I meno giovani si ricorderanno di questa sigla: TCP/IP. Transmission Control Protocol/Internet Protocol. In sintesi, l’IP stabilisce dove devono andare i dati (come un indirizzo su di una busta), mentre il TCP si assicura che i dati arrivino correttamente e nell’ordine giusto, anche se vengono suddivisi in piccoli pacchetti lungo il percorso. Ed il TCP/IP è stato ideato negli anni ’60 in ambito militare per creare un sistema di comunicazione resiliente e decentralizzato, capace di funzionare anche in caso di attacco nucleare o interruzioni gravi, in un contesto di Guerra Fredda. Si sarebbe potuto inventare in ambito civile? Ovviamente si, ma così non è stato. Tra l’altro, quando il dual-use va dal civile al militare, questo viene guardato con grandissimo sospetto.

L’andamento dell’export di armamenti da parte dei principali produttori di armi a livello globale dal 2020 al 2024. Photo credit: Sipri.

Il caso di cronaca è il nucleare iraniano. Tecnologia per produrre energia elettrica riducendo la dipendenza dell’economia iraniana dalle estrazioni di petrolio, o tentativo di aggirare il trattato di non proliferazione delle armi nucleari al quale l’Iran aveva aderito a suo tempo? Oltretutto, sviluppare una tecnologia dual-use in ambito militare ha un enorme vantaggio: la segretezza. E questo permette di investire in innovazione, tipicamente tecnologica, senza essere costretti a sottoporsi a periodiche ispezioni per la verifica dell’uso esclusivamente civile di tale innovazione. E questo ha un enorme valore economico per gli attori coinvolti.

Del resto, non è un caso che soggetti autorevoli, citiamo la Fondazione Einaudi, di orientamento dichiaratamente liberale, commentino il ReArm Europe con uno studio intitolato “Difesa, l’industria necessaria”. In effetti, assicurare la superiorità militare nel contesto del nostro presente richiede lo sviluppo di cosiddette “tecnologie abilitanti”. Queste sono invenzioni o innovazioni che hanno il potenziale di innescare un cambiamento radicale nelle capacità di un utente, di un’azienda o di un’intera cultura. Non sono semplicemente miglioramenti incrementali, ma veri e propri motori di trasformazione economica e sociale. Visto il loro portato innovativo, esse richiedono un’intensa attività di ricerca e sviluppo, posizionata tipicamente alla frontiera della conoscenza delle singole discipline.

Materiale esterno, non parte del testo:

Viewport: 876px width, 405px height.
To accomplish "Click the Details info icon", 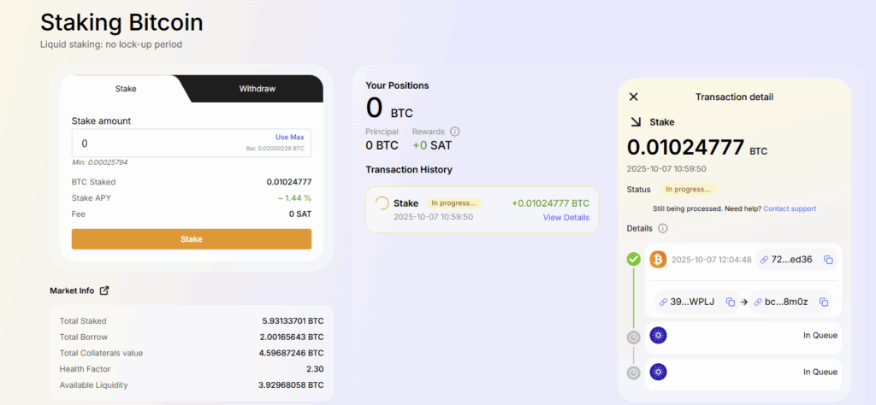I will (x=663, y=228).
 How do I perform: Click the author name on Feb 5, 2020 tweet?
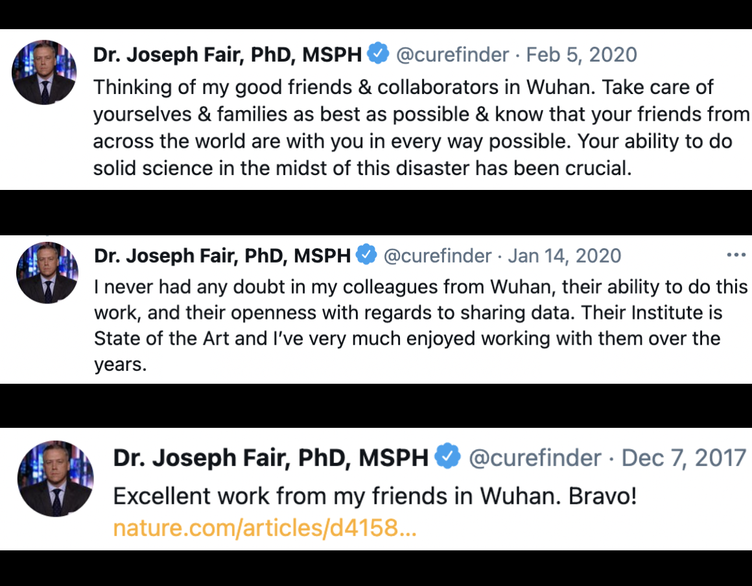[228, 54]
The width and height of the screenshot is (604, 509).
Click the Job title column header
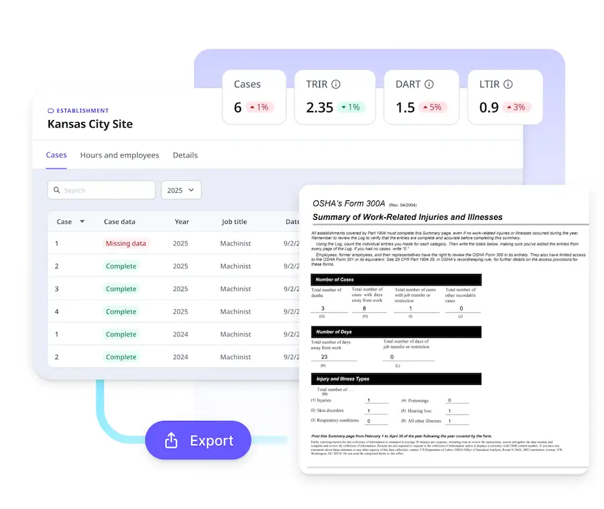(x=234, y=222)
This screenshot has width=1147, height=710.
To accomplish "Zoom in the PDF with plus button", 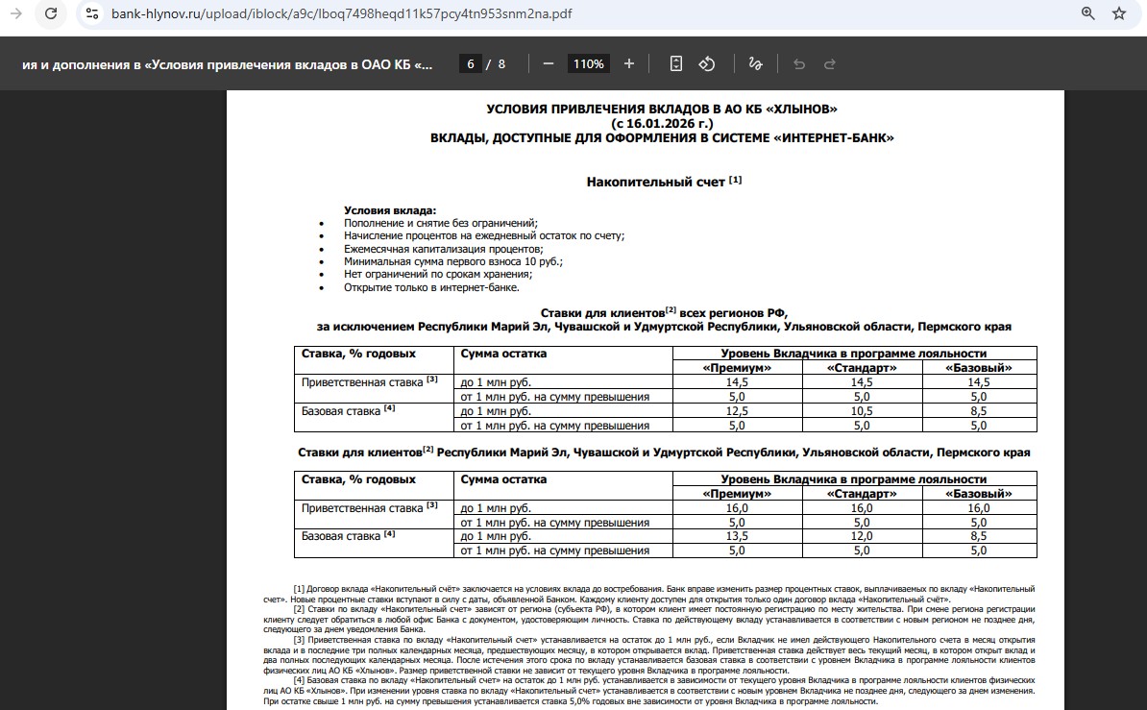I will coord(629,63).
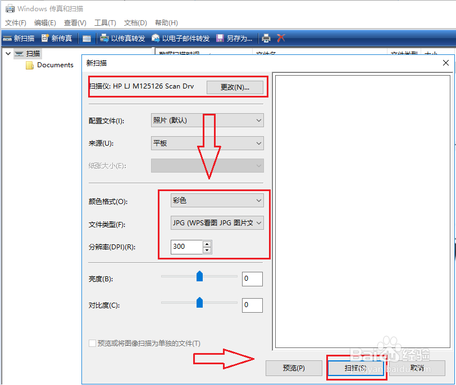Image resolution: width=456 pixels, height=385 pixels.
Task: Open the 工具(T) menu
Action: [x=104, y=22]
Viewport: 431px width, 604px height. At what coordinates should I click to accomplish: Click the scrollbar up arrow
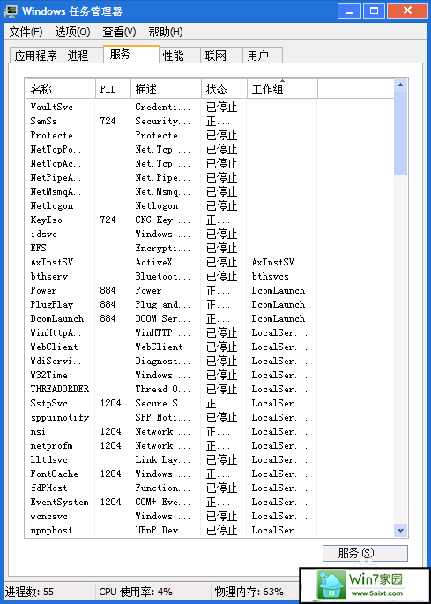pyautogui.click(x=400, y=86)
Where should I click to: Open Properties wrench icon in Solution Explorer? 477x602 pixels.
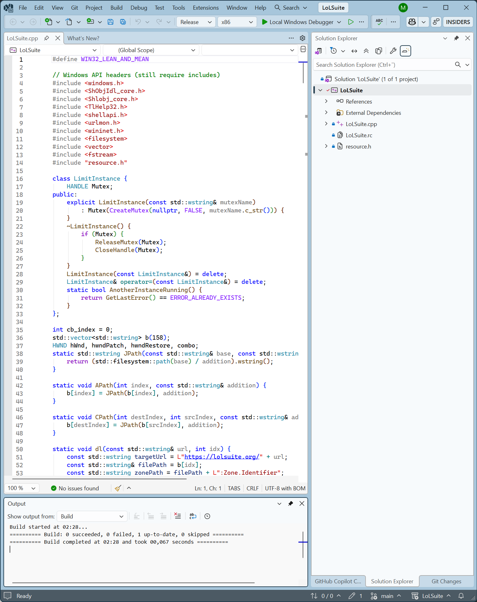tap(393, 51)
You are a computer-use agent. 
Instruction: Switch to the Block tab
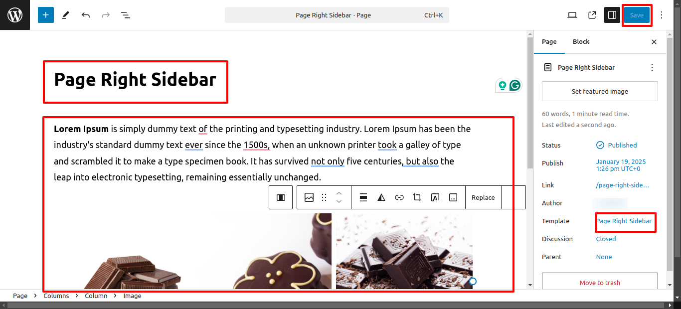tap(581, 42)
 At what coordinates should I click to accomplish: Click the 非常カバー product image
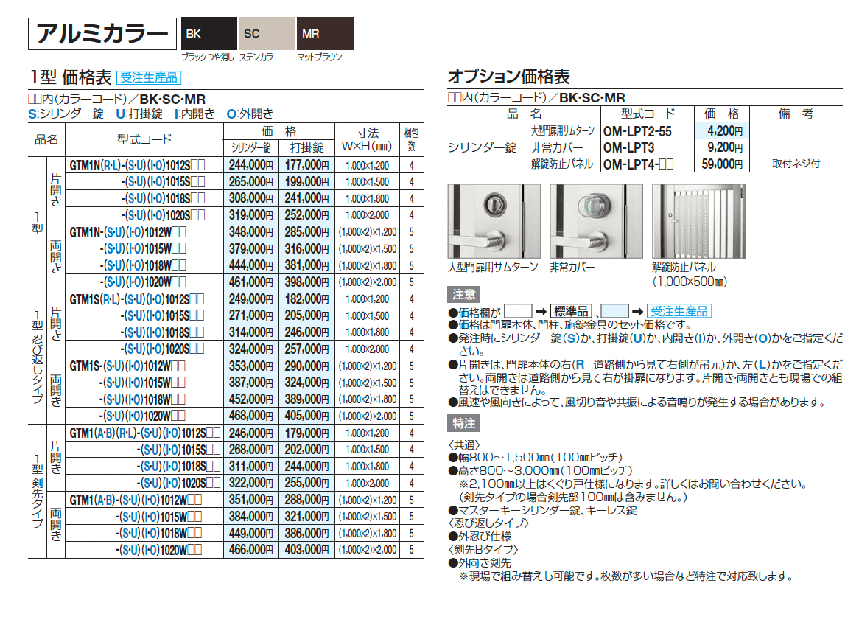(595, 219)
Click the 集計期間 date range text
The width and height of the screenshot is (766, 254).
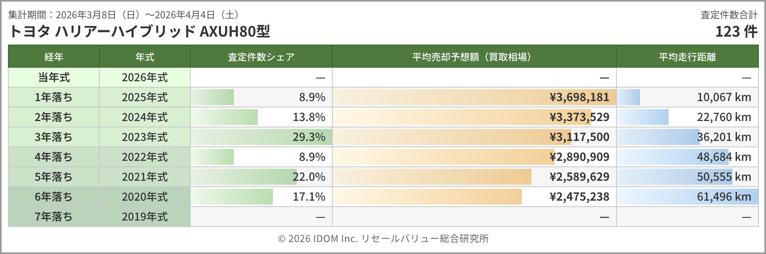pyautogui.click(x=124, y=15)
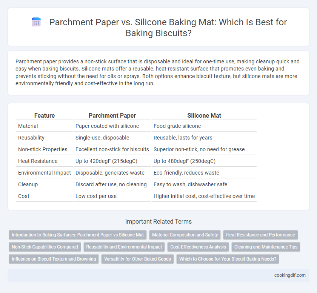Viewport: 317px width, 293px height.
Task: Click the intro paragraph about parchment paper
Action: pyautogui.click(x=158, y=72)
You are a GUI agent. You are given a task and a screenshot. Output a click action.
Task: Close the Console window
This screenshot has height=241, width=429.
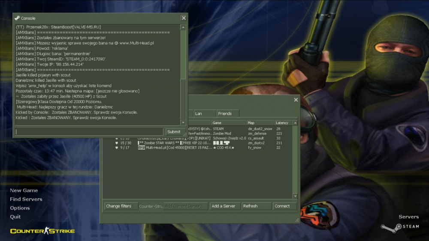tap(184, 18)
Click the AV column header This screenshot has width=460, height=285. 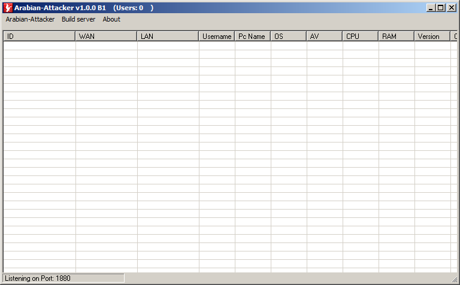(x=324, y=37)
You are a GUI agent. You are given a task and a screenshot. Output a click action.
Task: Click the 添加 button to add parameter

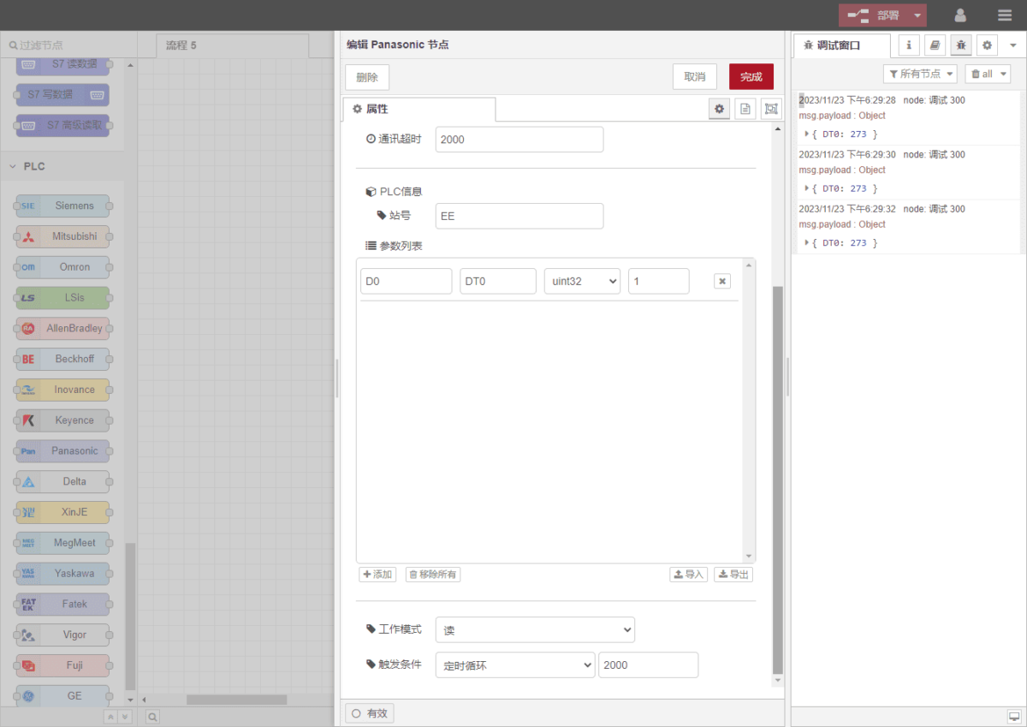pyautogui.click(x=377, y=575)
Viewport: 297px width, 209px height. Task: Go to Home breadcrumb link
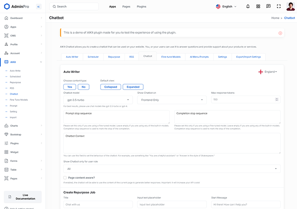click(275, 18)
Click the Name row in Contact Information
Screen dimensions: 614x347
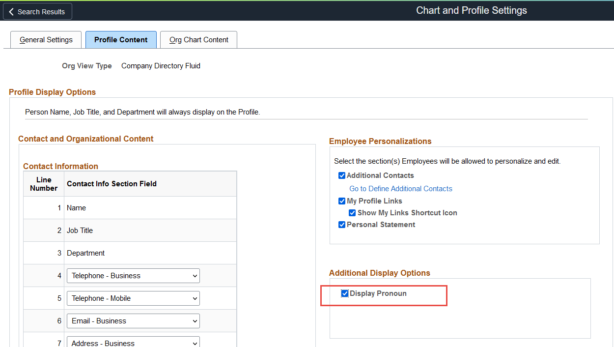[x=77, y=208]
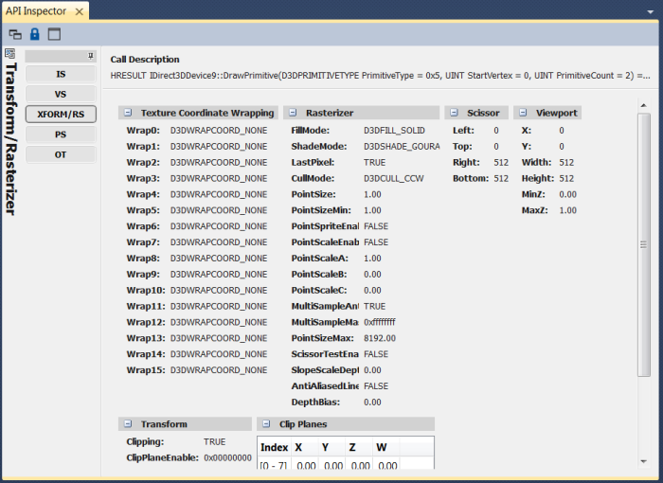Open the OT stage view
663x483 pixels.
(x=61, y=154)
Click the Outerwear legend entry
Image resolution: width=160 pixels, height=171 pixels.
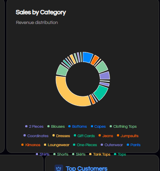click(112, 145)
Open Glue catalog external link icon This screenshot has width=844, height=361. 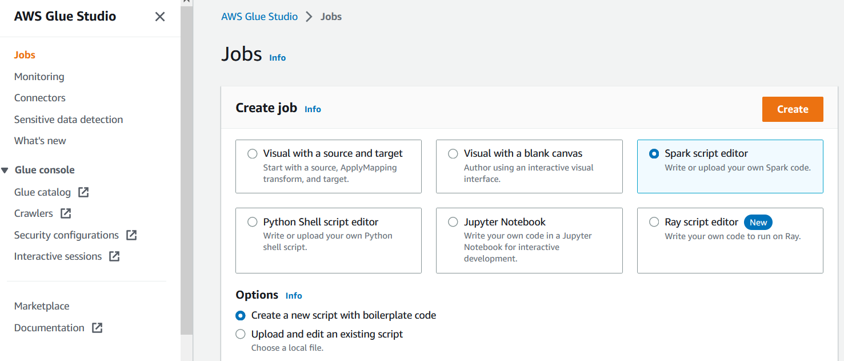(x=83, y=192)
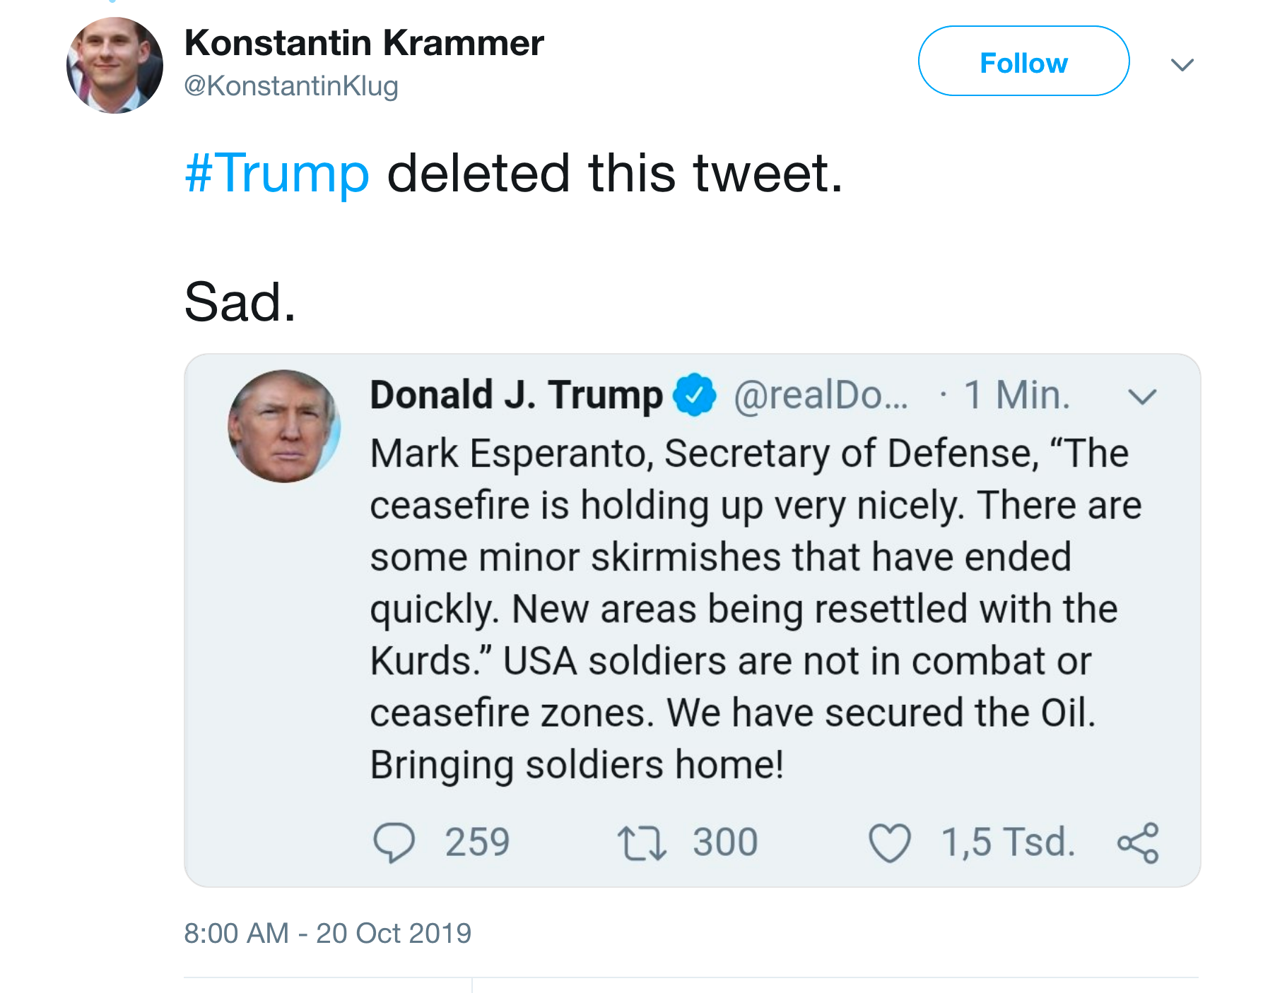Image resolution: width=1275 pixels, height=993 pixels.
Task: Open the @realDo... handle in quoted tweet
Action: pos(821,395)
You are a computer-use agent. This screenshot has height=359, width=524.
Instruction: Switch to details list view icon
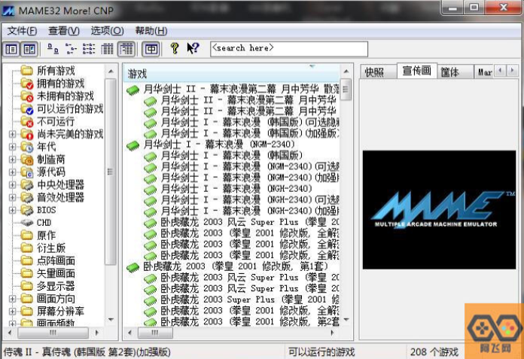(x=108, y=49)
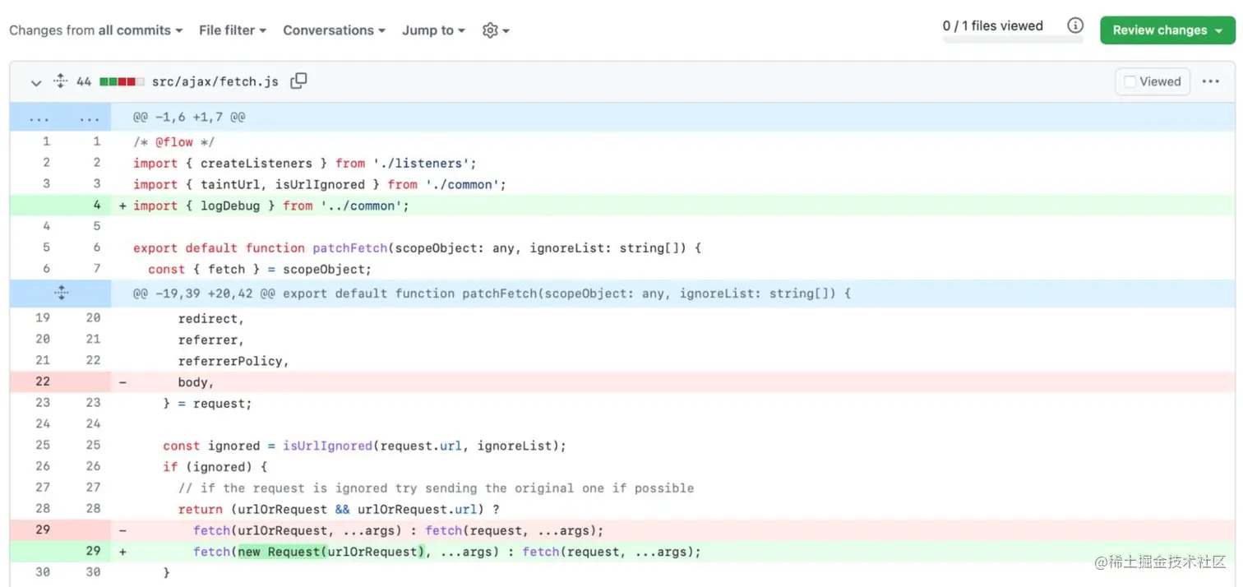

Di conseguenza, esse richiedono ingenti spese per essere consolidate e messe in opera ma, d’altro canto, hanno effetti benefici su tutto il sistema che le genera. Questi effetti vanno dalla creazione di posti di lavoro qualificati, alla possibilità di applicazioni derivate (di nuovo il nostro “dual-use”), con conseguente impatto in termini di efficienza e produttività dei processi produttivi. Alcuni esempi concreti legati al contesto attuale sono: lo sviluppo dei computer quantistici e dei sistemi di intelligenza artificiale, le nuove tecnologie energetiche, nuove tecniche dei materiali, le tecnologie spaziali e tutto il mondo “cyber”.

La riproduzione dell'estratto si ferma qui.